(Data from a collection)
* * * * * * * * *

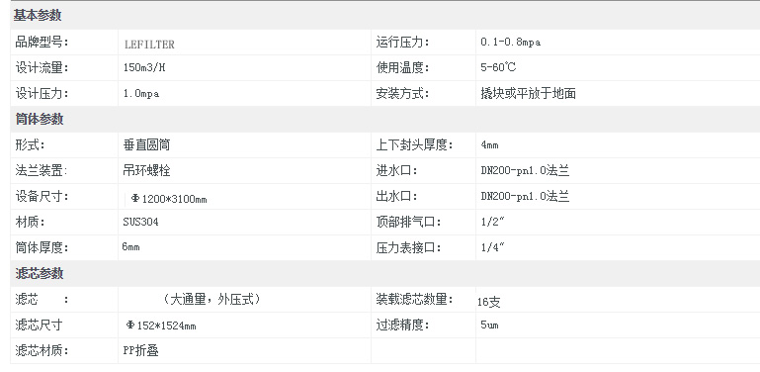This screenshot has width=760, height=372.
Task: Click the 6mm cylinder thickness value
Action: click(130, 247)
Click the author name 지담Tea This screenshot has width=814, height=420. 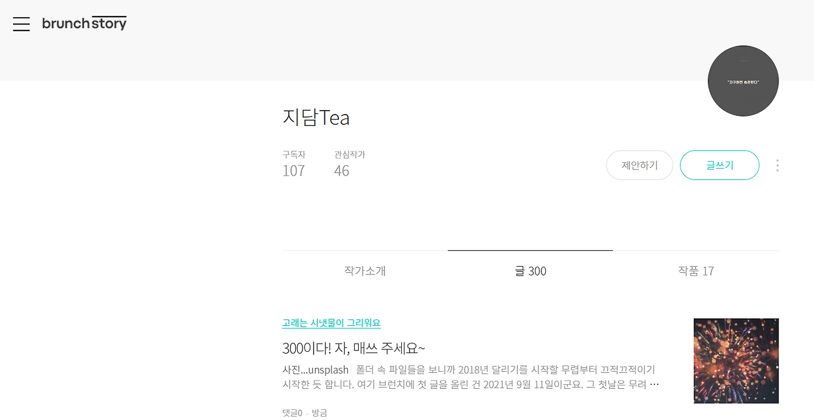click(316, 118)
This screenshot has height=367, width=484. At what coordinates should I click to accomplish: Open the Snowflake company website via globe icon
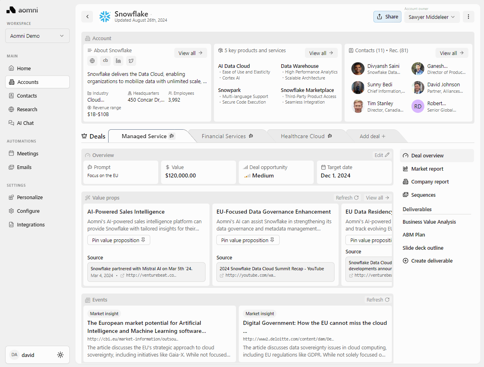click(92, 60)
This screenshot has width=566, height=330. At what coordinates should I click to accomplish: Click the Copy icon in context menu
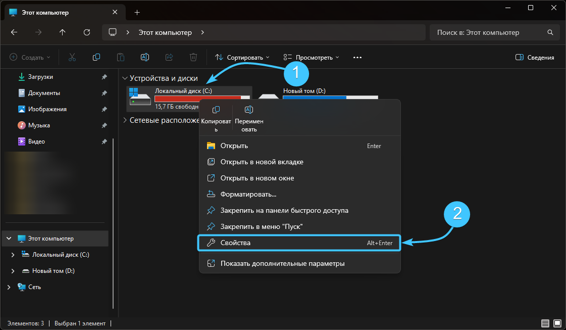pos(216,110)
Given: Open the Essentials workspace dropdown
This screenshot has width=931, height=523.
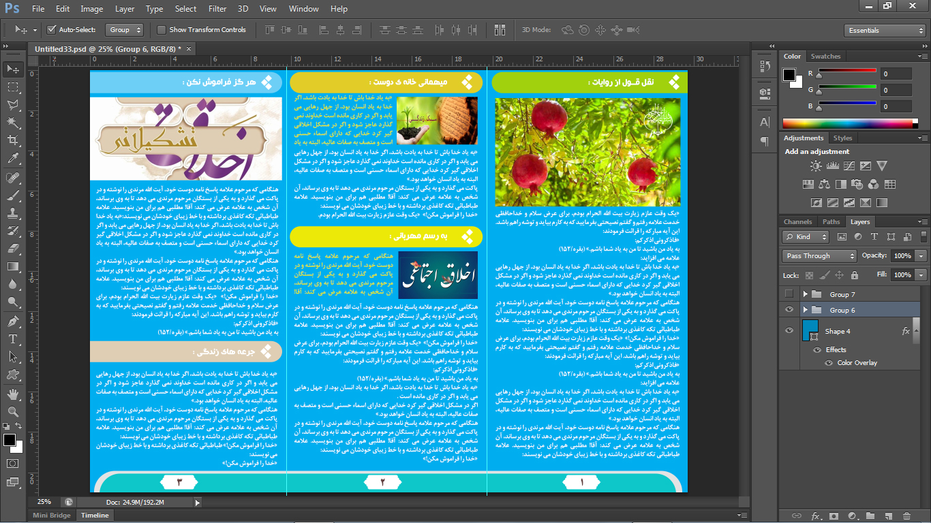Looking at the screenshot, I should [884, 30].
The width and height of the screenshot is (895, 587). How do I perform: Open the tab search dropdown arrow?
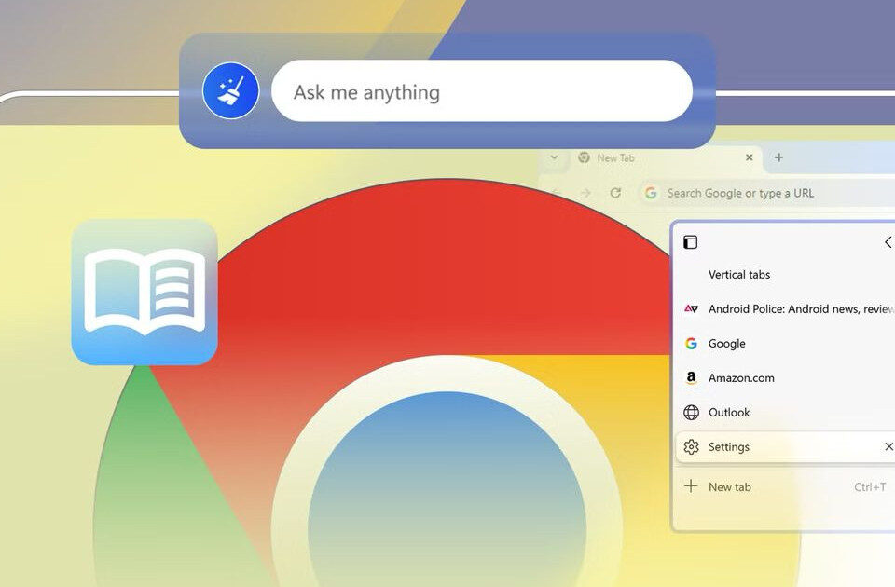pos(555,157)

* * * * * * * * *

= Short problem =
Return the lines of the data above exactly as they appear, from the line containing "Given: Open the Essentials workspace dropdown" through the end of the data. Leave the pictures out of your answer.

= Result below =
Given: Open the Essentials workspace dropdown
This screenshot has width=931, height=523.
Looking at the screenshot, I should [884, 30].
The width and height of the screenshot is (895, 587). How do I perform: Open the tab search dropdown arrow?
pos(555,157)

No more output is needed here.